_What this task involves:_ Your answer should be every line below that includes the word "arrow".

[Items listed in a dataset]
┄┄┄┄┄┄┄┄┄┄

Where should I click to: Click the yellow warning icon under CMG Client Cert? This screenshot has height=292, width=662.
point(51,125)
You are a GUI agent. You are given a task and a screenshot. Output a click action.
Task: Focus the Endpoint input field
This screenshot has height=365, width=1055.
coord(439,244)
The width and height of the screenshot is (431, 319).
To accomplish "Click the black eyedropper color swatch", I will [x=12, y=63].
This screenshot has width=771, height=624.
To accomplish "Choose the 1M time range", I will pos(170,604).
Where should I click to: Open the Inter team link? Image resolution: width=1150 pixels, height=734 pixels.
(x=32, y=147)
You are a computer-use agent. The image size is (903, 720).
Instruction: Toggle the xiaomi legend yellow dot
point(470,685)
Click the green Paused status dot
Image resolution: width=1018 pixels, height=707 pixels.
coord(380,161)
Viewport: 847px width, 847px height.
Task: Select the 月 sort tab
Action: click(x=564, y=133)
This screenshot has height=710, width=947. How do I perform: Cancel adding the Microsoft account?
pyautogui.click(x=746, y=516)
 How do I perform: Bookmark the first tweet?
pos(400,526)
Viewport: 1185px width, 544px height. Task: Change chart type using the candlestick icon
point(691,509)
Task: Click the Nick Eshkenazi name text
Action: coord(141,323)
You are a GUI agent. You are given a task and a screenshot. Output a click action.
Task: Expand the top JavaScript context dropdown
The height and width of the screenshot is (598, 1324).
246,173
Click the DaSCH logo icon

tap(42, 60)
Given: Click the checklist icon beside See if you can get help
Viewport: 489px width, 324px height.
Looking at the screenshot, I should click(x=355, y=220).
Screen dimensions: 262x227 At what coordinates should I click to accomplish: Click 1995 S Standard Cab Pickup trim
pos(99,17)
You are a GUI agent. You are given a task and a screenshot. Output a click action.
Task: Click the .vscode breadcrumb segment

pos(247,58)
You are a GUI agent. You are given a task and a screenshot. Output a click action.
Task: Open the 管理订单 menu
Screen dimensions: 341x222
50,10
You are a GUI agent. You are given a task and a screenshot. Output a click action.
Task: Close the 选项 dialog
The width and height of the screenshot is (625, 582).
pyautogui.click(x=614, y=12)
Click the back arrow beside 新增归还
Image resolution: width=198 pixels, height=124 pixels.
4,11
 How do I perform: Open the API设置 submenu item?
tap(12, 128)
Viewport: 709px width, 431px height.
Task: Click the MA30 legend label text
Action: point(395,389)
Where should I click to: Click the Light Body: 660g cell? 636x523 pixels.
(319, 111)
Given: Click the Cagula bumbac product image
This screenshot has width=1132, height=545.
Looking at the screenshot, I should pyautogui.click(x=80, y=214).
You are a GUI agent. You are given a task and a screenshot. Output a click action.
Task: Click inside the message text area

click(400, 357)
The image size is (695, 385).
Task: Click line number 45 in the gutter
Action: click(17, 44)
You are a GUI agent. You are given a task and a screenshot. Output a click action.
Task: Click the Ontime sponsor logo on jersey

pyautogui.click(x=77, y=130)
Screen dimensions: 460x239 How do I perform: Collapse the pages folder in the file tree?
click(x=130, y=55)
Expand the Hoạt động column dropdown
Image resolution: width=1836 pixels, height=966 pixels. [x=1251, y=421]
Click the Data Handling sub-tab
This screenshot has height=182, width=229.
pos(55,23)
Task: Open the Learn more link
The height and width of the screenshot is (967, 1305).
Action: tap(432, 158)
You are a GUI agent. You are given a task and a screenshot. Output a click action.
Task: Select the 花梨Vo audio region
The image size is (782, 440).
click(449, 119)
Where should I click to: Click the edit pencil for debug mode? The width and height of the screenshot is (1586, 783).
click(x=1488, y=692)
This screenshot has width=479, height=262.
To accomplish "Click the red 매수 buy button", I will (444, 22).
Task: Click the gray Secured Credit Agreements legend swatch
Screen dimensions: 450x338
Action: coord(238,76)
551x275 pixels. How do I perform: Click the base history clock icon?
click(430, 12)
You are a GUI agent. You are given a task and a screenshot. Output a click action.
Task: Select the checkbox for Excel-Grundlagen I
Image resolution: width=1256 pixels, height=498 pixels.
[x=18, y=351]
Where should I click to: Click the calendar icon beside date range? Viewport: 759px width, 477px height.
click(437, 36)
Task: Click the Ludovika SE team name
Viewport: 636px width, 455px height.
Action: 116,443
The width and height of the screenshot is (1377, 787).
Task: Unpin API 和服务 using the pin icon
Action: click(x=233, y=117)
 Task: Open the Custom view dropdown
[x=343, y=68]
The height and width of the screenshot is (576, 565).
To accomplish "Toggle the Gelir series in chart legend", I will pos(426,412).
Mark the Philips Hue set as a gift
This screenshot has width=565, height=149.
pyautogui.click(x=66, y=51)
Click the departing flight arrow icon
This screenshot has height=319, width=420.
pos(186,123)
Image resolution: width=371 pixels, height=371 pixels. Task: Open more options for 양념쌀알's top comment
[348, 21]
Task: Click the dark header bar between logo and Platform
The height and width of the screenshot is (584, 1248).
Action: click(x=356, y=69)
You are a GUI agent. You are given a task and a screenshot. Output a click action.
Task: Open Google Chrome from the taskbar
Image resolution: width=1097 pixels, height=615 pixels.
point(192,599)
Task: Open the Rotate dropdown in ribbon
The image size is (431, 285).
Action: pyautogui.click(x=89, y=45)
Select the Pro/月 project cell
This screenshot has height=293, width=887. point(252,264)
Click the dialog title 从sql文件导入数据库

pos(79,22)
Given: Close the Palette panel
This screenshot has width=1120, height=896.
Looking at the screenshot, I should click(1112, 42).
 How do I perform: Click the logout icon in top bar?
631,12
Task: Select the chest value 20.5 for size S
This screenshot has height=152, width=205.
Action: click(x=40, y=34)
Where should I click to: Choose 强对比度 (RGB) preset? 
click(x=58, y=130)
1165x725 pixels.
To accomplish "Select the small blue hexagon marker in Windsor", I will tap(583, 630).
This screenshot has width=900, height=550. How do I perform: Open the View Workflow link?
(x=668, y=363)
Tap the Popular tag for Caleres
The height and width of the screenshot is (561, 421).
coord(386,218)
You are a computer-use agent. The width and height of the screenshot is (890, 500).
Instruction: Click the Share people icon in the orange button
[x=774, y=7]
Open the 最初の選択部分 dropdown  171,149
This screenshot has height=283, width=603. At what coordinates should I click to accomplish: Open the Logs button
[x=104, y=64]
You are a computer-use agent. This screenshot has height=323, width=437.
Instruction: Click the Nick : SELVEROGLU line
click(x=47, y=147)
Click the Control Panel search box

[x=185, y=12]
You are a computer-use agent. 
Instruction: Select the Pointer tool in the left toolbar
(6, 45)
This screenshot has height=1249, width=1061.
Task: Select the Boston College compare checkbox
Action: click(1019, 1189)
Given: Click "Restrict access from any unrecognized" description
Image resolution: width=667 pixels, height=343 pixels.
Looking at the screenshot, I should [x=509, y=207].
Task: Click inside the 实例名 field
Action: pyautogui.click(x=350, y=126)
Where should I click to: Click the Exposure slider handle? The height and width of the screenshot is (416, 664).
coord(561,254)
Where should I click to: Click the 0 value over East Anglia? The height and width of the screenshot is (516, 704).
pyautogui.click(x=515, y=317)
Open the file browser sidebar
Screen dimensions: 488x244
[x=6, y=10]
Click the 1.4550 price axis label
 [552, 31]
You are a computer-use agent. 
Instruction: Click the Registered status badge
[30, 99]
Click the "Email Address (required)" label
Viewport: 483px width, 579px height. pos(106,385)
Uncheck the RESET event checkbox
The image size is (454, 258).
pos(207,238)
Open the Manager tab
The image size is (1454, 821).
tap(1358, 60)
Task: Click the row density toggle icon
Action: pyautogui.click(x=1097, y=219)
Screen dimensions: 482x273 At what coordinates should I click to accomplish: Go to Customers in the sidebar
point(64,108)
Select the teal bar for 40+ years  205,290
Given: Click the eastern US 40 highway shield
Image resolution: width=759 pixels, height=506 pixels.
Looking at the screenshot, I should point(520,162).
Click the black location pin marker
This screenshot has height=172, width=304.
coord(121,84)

┄┄┄┄┄┄┄┄┄┄

_Solution to this exercise:_
Click the back arrow beside 新增归还
Click the departing flight arrow icon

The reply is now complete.